The plant hormones are generally divided into five major classes: auxins, gibberellins, cytokinins, abscisic acid, and ethylene (Figure 13.9), although several additional plant hormones have recently been discovered. The first plant hormone to be identified was auxin, with the early experiments leading to its discovery having been performed by Charles Darwin in the 1880s. One of the effects of auxins is to induce plant cell elongation by weakening the cell wall (see Figure 12.49). In addition, auxins regulate many other aspects of plant development, including cell division and differentiation. The other plant hormones likewise have multiple effects in their target tissues, including stem elongation (gibberellins), fruit ripening (ethylene), cell division (cytokinins), and the onset of dormancy (abscisic acid).
Figure 13.9
Our understanding of the molecular mechanisms of plant hormone action is less advanced than comparable studies of animal cells, and the receptors for plant hormones are just beginning to be identified and characterized.
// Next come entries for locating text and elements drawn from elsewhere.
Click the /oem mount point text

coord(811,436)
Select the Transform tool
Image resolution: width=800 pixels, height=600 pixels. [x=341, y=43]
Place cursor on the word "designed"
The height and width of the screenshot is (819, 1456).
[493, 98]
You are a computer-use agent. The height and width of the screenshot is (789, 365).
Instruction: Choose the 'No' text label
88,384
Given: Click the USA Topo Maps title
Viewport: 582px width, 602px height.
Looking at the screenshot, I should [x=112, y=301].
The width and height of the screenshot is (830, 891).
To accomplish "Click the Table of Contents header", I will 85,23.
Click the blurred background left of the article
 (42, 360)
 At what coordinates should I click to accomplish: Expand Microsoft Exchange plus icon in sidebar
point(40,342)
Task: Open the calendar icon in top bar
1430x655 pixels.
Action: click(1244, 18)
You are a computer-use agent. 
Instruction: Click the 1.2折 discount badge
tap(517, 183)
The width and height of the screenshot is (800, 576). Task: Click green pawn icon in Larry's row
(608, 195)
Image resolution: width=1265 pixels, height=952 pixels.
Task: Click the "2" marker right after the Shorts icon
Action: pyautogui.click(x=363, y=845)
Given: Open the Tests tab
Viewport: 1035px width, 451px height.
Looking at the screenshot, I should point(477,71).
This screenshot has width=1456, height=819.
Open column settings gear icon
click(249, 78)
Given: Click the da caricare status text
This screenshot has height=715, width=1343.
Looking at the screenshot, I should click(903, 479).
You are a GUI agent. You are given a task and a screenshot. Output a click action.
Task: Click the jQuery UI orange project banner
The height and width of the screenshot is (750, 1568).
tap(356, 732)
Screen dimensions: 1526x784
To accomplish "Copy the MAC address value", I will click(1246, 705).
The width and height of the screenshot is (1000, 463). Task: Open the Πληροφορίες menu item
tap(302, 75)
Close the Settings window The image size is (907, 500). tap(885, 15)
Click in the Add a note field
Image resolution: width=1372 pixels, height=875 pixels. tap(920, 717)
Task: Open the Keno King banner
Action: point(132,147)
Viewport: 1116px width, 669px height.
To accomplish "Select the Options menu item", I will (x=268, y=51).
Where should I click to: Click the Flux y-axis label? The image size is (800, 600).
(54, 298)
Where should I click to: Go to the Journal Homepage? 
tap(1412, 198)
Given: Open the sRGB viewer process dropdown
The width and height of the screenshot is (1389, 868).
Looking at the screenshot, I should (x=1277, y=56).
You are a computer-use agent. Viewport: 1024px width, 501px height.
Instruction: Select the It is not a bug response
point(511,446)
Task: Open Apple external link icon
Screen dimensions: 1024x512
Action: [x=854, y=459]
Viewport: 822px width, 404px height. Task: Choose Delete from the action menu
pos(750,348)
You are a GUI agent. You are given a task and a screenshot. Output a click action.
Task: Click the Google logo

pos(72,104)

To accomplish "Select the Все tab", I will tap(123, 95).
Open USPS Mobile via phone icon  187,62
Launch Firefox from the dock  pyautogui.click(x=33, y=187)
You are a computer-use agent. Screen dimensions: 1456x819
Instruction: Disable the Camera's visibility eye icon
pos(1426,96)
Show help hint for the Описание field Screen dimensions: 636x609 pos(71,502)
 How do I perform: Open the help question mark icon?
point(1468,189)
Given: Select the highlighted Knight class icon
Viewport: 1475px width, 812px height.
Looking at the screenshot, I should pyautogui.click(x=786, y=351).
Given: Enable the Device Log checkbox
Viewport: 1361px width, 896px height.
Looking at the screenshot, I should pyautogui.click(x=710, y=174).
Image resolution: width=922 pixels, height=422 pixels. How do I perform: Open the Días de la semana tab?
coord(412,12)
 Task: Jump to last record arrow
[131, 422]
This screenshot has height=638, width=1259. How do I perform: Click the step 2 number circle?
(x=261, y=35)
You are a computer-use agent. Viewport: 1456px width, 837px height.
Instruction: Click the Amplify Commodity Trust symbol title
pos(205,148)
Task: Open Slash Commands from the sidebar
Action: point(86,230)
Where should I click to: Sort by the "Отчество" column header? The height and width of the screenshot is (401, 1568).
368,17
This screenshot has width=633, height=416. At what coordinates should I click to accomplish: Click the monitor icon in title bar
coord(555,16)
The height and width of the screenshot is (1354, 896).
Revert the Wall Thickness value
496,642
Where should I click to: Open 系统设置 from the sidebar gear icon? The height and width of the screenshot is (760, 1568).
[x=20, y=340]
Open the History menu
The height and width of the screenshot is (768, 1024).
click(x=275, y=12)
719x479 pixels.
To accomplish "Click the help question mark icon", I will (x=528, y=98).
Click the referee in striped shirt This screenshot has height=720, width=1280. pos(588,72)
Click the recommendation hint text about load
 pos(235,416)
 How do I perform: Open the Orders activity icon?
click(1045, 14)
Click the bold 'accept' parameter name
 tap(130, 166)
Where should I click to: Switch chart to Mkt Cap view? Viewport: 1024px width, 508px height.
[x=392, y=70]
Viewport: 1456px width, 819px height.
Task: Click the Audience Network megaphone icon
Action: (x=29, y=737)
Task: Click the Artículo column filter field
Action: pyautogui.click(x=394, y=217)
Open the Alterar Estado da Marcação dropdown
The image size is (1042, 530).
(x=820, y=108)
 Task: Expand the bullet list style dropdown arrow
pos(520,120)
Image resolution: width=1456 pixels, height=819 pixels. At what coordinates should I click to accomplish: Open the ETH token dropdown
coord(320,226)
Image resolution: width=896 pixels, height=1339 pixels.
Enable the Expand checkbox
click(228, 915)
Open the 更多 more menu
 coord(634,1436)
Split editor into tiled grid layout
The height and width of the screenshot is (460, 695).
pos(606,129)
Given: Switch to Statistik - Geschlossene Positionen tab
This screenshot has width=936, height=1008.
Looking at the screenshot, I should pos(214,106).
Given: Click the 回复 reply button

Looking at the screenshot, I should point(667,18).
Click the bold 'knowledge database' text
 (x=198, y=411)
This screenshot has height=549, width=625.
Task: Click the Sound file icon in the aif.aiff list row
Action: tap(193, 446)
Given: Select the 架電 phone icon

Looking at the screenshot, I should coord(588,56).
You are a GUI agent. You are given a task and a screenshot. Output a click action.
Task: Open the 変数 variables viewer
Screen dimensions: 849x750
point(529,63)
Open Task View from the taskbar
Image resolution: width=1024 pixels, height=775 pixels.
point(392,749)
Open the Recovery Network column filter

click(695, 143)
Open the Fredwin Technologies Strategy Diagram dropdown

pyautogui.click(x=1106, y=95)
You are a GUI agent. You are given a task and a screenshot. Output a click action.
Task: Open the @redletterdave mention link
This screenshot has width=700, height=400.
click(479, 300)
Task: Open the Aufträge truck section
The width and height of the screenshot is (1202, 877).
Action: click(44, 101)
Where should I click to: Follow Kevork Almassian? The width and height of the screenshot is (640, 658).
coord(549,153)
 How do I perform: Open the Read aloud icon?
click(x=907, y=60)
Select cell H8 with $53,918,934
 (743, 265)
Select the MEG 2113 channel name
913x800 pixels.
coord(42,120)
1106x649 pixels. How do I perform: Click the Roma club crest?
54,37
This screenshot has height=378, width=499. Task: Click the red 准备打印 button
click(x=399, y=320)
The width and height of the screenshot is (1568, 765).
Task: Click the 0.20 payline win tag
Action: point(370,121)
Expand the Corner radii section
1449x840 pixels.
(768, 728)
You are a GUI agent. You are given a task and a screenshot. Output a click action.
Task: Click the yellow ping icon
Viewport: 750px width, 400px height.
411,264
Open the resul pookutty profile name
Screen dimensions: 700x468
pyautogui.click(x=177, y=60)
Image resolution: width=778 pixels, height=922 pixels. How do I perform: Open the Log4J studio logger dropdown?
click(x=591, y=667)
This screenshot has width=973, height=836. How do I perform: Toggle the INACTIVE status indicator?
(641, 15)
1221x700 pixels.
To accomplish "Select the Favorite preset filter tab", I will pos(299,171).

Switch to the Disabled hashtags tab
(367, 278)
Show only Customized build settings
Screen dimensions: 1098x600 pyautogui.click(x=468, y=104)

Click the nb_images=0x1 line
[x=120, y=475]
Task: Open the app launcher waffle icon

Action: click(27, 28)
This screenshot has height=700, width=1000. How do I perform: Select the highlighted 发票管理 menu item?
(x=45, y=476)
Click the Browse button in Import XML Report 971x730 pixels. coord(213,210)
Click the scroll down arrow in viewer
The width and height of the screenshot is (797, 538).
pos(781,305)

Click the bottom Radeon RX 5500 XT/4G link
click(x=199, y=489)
One area of noteworthy progress has been in understanding the mechanism by which plant cells respond to ethylene. Using the small weed Arabidopsis as a model, several of the genes required for ethylene responsiveness have been identified. These include genes encoding the ethylene receptor, which is similar to a family of receptors commonly found in bacteria and yeast. Additional genes that have been identified in the ethylene signaling pathway include a protein related to the Raf protein kinase, which plays a key role in animal cell signaling pathways (discussed later in this chapter), and transcription factors, which regulate the expression of ethylene-responsive genes.